According to the ECCB this new Bill will provide greater financial protection; and more choice of insurers, and insurance and pension products for people of the ECCU. World Bank Consultant assigned to this project, Michael Hafeman, explains how the Bill will protect consumers, what has been done so far and the next steps towards effecting this new legislation.

“The Bill is quite comprehensive. It deals with all aspects of regulating and supervising the pension and insurance sectors, covering things such as the licensing of entities that are operating in the sector and intermediaries in the case of insurance that are selling insurance and providing services to customers. It also deals with the conduct of entities and a lot of provisions about the solvency of the providers- so trying to make sure that the insurance companies and the pension plans that people are relying on to to provide benefits are financially strong enough to do so.
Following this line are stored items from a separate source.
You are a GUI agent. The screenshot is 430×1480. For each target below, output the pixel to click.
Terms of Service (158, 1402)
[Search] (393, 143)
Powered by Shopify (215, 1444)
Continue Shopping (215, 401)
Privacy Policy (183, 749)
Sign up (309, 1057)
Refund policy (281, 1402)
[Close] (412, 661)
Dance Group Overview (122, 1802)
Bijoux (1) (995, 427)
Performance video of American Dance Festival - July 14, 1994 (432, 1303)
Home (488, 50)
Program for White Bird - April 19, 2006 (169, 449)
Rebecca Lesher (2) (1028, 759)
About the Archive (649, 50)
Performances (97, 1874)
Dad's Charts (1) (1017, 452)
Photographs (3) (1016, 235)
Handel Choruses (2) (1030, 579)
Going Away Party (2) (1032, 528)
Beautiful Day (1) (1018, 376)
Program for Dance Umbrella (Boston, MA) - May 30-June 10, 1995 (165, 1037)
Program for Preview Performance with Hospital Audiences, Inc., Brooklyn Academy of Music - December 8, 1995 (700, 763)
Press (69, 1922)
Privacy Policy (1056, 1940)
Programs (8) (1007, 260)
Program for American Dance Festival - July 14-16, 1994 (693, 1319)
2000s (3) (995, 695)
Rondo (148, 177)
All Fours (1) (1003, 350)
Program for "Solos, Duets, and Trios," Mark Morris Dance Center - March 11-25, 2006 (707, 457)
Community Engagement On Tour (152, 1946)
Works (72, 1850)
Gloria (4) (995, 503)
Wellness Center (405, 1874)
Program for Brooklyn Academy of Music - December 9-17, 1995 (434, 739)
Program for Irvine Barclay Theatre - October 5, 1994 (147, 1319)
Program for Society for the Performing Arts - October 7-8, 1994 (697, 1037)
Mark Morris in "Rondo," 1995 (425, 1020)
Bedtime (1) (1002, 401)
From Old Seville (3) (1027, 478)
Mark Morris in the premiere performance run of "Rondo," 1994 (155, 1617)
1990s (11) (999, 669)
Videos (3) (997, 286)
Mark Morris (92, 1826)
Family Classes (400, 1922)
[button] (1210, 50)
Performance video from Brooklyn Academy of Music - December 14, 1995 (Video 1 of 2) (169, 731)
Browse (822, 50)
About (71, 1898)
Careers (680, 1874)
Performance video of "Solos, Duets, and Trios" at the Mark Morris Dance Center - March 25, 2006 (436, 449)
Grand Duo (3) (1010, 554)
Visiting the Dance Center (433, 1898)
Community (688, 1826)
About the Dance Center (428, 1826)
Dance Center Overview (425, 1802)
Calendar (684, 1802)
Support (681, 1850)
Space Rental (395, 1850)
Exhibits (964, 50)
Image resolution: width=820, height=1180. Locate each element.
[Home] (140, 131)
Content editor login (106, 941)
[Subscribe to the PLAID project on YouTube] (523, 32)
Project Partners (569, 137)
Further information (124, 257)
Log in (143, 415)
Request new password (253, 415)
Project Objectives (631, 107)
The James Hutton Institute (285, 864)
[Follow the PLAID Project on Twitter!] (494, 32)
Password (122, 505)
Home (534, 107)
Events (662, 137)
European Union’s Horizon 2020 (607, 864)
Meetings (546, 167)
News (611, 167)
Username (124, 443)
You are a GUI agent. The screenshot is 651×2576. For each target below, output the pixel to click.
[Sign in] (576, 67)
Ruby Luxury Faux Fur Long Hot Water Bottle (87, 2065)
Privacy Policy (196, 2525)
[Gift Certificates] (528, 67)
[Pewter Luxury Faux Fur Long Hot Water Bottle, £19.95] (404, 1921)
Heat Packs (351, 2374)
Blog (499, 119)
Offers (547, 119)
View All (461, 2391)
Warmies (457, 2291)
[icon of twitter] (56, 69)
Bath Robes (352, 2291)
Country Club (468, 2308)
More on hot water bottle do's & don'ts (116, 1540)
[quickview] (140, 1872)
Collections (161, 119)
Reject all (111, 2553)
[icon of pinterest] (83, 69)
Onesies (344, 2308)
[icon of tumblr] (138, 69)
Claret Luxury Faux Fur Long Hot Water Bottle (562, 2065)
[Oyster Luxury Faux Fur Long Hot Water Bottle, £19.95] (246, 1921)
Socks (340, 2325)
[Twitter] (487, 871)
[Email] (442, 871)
“It also deals with the Eastern Caribbean Financial Services Commission which is a proposed regulatory body that would work in the region and oversee these industries; so it talks about the powers and responsibilities of that organization, the way it will be funded, and how it will deal with things that they might not like that they’re seeing happening in the sector.”

The World Bank consultant said there was need for some reform of the proposed legislation to accommodate centralized regulation with respect to licensing of entities, so that a company wishing to operate in more than one territory in the ECCU would not have to apply for a license in each individual country.

The Bill has gone through several drafts over the past few years and the technocrat says that is to ensure it is fine tuned to be harmonious and to meet international standards. Mr. Hafeman explained how the bill will affect the average ECCU citizen.

“Portions of most interest of consumers would be things that deal with the behavior and governance of insurance companies and pension plans and what they are suppose to be doing in the way they operate and how they treat the consumers they deal with. For example, it talks about processes and systems for dealing with complaints – meaning they have the right to complain to providers if they’re not happy and if they’re not satisfied they can go to the Commission and seek some help from them.

“It talks about the need to pay claims in a timely and fair manner and if they are not paid in a timely manner, then the consumers are entitled to interest on the amount that’s due to them. So those types of protection are there.”

With regard enforcement of the requirements of the legislation, the Financial Commission can take actions against insurers and other players who do not comply, including fining offenders or even prosecuting them.

Freedom FM understands that the new Insurance and Pension Bill is on the agenda for the 95th Meeting of the ECCU Monetary Council on 14th February in St Kitts.